Exercise instructions: Quote the whole listing word for word. Do not include the pictures.

*-*-*

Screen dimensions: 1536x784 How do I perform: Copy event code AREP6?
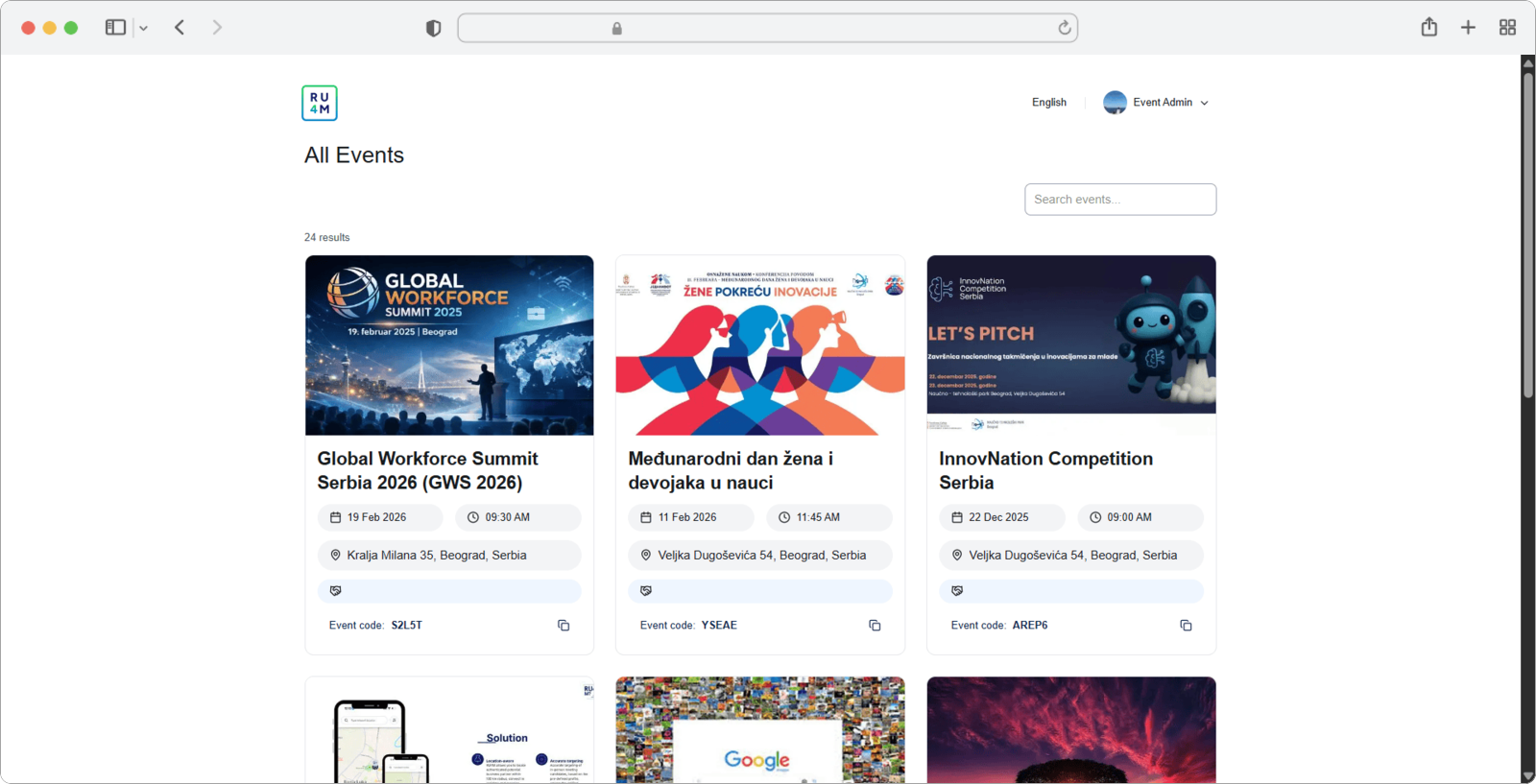point(1186,626)
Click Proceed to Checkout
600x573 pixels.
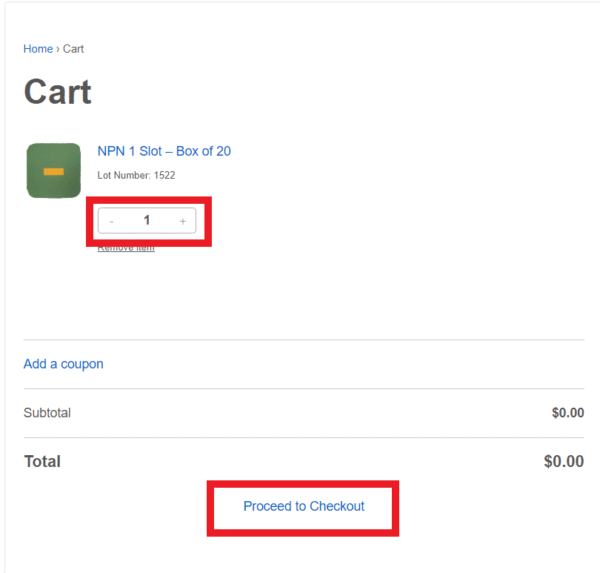click(303, 507)
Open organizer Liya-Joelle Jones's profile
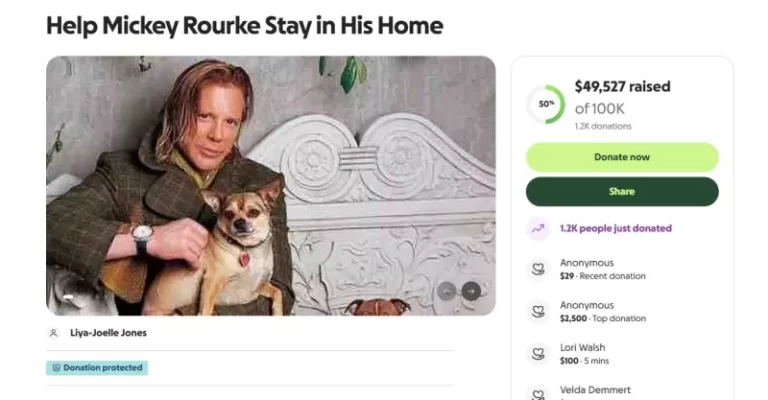This screenshot has height=400, width=768. [x=108, y=333]
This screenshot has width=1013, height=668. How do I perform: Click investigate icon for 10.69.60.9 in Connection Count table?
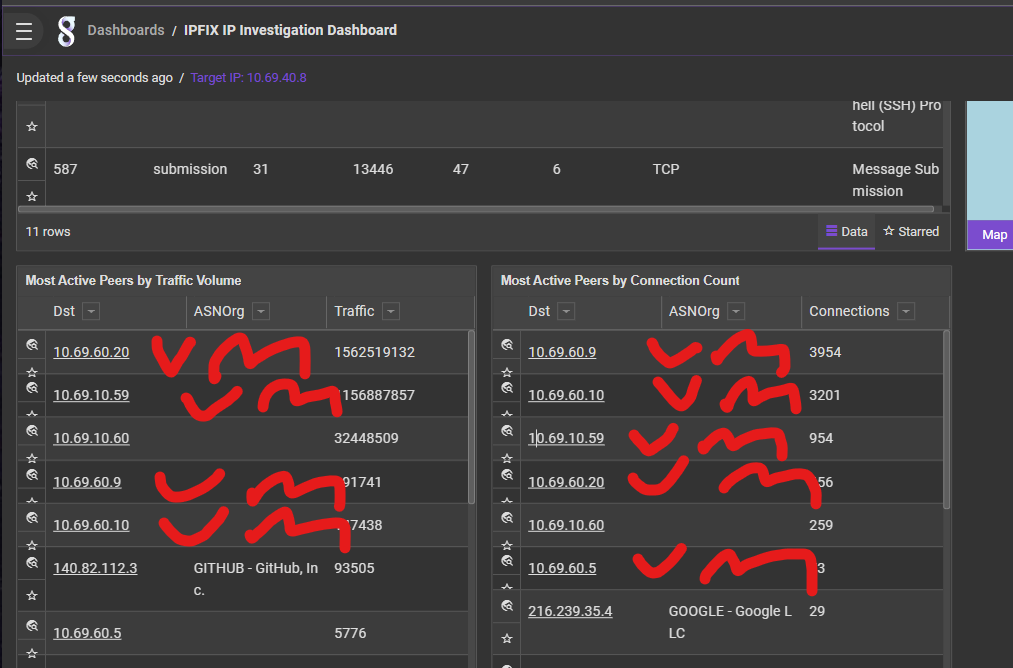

*-*-*

Answer for the task:
Screen dimensions: 1536x784 How do I perform: Copy event code AREP6?
point(1186,626)
Click Proceed to Checkout
600x573 pixels.
click(303, 507)
Open organizer Liya-Joelle Jones's profile
This screenshot has height=400, width=768. [x=108, y=333]
This screenshot has width=1013, height=668. How do I perform: Click investigate icon for 10.69.60.9 in Connection Count table?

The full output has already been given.